◆ 課題文
■ ■ ■ ■ ■
Automatticの提供するJetpackプラグインを利用されている方は多いだろうが、先日WordPress.comのテーマをインストールする機能が追加された。”Say Hello To 165 Beautiful Free Themes” というブログポストでその詳細が紹介されている。
テーマのインストールはWordPress.com上からしか行うことはできず、「サイト一括管理機能」をオンにしていないと使うことができない。
が、インストールした後は普通のテーマと同じで、単に wp-content/themes
フォルダにテーマフォルダが配置されるだけのようである。
子テーマやカスタムCSSなどの機能を使うこともできるので、カスタマイズしたい場合はそうするのがいいだろう。
テーマの多くはWordPress.comが作成しており、それなりにレベルの高いデザイナーがしっかり作ったものが多い。平均点で比較すると、WordPress.orgのテーマよりもレベルの高いものが多いのでないだろうか。
WordPress.orgとWordPress.comとJetpack
さて、このJetpackのテーマ機能はWordPressのエコシステムを占う部分でも興味深い。
セルフホスト型のWordPressを利用している方——このブログの想定読者でもある方——はもしかしたらWordPress.com(以下.comと略す)自体にあまり馴染みがないかもしれないので、まずはこのサービスとJetpackの関係性を説明しておこう。
WordPress.comとは?
まず、WordPress.comはブログサービスである。日本でいうアメブロやはてなブログを想定してもらえれば間違いない。さまざまな有料サービスがあり、有料プレミアムテーマや独自ドメインなどのサービスを提供している。
つまり、Automatticという一企業のサービスであり、WordPress.orgとは密接な関わりを持ちつつも、別のものである。
セルフホスト型との機能的な違いは「テーマやプラグインを自由にインストールできない」という点にある。
Jetpackとは?
Jetpackには様々な機能が存在し、一言で説明するのが難しいのだが、現在の位置付けはWordPress.comに存在するサービスをセルフホスト型のWordPressに提供するプラグインだと言っていいだろう。
これまでもCDN(Photon)やバックアップ(VaultPress)、セキュリティスキャン、SNSシェア(Publicize)といった機能が提供されていたが、これらはよくよく考えるとWordPress.comで提供していた機能だ。
以上を踏まえて、以下のトピックに触れてみたい。
Jetpackの狙いはなにか
先日、Capital Pで、公式リポジトリから排除されたテーマZerif Liteがどのような運命をたどったかを紹介した。その中で共同創業者のMatt Mallenwegが次のように言っている。
よりよいアプローチとして、厳しすぎる必須の要件を並べて課すよりも、テーマにつけるバッジやタグを用意することかもしれません。
■ ■ ■ ■ ■
◆ 記録一覧
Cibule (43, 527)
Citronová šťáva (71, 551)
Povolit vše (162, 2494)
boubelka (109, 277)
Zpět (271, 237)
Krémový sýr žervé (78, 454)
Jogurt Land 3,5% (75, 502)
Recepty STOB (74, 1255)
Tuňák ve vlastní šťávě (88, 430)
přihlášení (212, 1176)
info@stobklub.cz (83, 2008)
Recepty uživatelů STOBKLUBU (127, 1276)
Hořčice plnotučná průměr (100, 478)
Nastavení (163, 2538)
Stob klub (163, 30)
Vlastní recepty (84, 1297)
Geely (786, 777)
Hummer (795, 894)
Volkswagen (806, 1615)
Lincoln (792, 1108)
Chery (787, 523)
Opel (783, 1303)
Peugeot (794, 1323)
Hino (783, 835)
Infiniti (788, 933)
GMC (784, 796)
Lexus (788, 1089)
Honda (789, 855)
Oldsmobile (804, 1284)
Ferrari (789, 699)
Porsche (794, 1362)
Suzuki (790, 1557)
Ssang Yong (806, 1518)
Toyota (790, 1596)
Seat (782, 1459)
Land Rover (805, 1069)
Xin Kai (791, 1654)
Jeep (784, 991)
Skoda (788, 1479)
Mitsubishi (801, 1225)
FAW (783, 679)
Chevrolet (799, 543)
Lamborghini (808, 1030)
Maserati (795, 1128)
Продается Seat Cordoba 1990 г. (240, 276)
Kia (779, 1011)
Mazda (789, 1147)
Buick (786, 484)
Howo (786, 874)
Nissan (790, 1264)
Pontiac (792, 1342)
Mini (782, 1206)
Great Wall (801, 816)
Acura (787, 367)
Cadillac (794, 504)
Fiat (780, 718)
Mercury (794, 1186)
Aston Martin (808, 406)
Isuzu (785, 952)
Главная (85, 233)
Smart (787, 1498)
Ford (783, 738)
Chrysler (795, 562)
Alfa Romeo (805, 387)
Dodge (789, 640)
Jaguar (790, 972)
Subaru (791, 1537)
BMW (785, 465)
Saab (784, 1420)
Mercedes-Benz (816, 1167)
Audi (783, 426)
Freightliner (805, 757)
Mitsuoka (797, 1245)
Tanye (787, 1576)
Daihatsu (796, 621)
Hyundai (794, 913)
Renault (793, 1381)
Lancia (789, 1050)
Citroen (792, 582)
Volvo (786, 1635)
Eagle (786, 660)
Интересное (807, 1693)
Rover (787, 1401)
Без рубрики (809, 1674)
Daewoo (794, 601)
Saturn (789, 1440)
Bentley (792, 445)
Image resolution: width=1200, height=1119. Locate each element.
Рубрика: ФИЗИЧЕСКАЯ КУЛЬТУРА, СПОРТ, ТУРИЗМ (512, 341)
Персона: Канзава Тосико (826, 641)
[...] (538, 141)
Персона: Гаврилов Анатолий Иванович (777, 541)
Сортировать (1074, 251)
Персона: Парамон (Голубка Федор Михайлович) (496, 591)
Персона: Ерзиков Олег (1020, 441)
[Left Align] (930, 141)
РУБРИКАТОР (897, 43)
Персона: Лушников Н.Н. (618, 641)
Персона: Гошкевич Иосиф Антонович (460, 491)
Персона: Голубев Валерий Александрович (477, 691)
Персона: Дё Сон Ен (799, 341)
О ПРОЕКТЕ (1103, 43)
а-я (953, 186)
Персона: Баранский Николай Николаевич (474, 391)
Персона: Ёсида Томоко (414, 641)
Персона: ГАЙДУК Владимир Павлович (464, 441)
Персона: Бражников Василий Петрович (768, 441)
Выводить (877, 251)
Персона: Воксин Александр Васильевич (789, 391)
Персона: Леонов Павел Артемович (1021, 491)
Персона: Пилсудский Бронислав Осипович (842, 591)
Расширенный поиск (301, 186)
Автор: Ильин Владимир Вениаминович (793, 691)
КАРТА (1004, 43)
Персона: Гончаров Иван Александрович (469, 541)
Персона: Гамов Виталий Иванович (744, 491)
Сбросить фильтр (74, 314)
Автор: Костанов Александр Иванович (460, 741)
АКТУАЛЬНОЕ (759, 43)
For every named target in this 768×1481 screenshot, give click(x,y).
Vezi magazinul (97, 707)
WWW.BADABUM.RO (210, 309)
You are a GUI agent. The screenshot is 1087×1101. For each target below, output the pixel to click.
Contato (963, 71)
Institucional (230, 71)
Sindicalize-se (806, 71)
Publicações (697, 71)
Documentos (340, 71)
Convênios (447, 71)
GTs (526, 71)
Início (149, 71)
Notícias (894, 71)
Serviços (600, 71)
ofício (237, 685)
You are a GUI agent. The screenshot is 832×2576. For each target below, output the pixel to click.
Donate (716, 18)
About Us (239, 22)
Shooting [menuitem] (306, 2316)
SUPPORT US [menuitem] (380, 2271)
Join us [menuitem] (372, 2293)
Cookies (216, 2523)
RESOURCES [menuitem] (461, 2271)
■ ■ ■ ■ ■
◆ やること
• a. 課題文を読んで、次の問いに答えてください。
(i) 先日Jetpackに追加されたのは、どんな機能ですか。
(ii) テーマのインストールを使うには、何をオンにしておく必要がありますか。
(iii) WordPress.comとセルフホスト型との機能の違いは、どんな点にありますか。
• b. 課題文のうち、「WordPress.orgとWordPress.comとJetpack」という言葉を含むところから始まり「グインだと言っていいだろう。」で終わる部分を、そのまま書き写してください。

◆ 答え
• a.
(i) WordPress.comのテーマをインストールする機能
(ii) 「サイト一括管理機能」
(iii) 「テーマやプラグインを自由にインストールできない」という点

• b.
WordPress.orgとWordPress.comとJetpack
さて、このJetpackのテーマ機能はWordPressのエコシステムを占う部分でも興味深い。
セルフホスト型のWordPressを利用している方——このブログの想定読者でもある方——はもしかしたらWordPress.com(以下.comと略す)自体にあまり馴染みがないかもしれないので、まずはこのサービスとJetpackの関係性を説明しておこう。
WordPress.comとは?
まず、WordPress.comはブログサービスである。日本でいうアメブロやはてなブログを想定してもらえれば間違いない。さまざまな有料サービスがあり、有料プレミアムテーマや独自ドメインなどのサービスを提供している。
つまり、Automatticという一企業のサービスであり、WordPress.orgとは密接な関わりを持ちつつも、別のものである。
セルフホスト型との機能的な違いは「テーマやプラグインを自由にインストールできない」という点にある。
Jetpackとは?
Jetpackには様々な機能が存在し、一言で説明するのが難しいのだが、現在の位置付けはWordPress.comに存在するサービスをセルフホスト型のWordPressに提供するプラグインだと言っていいだろう。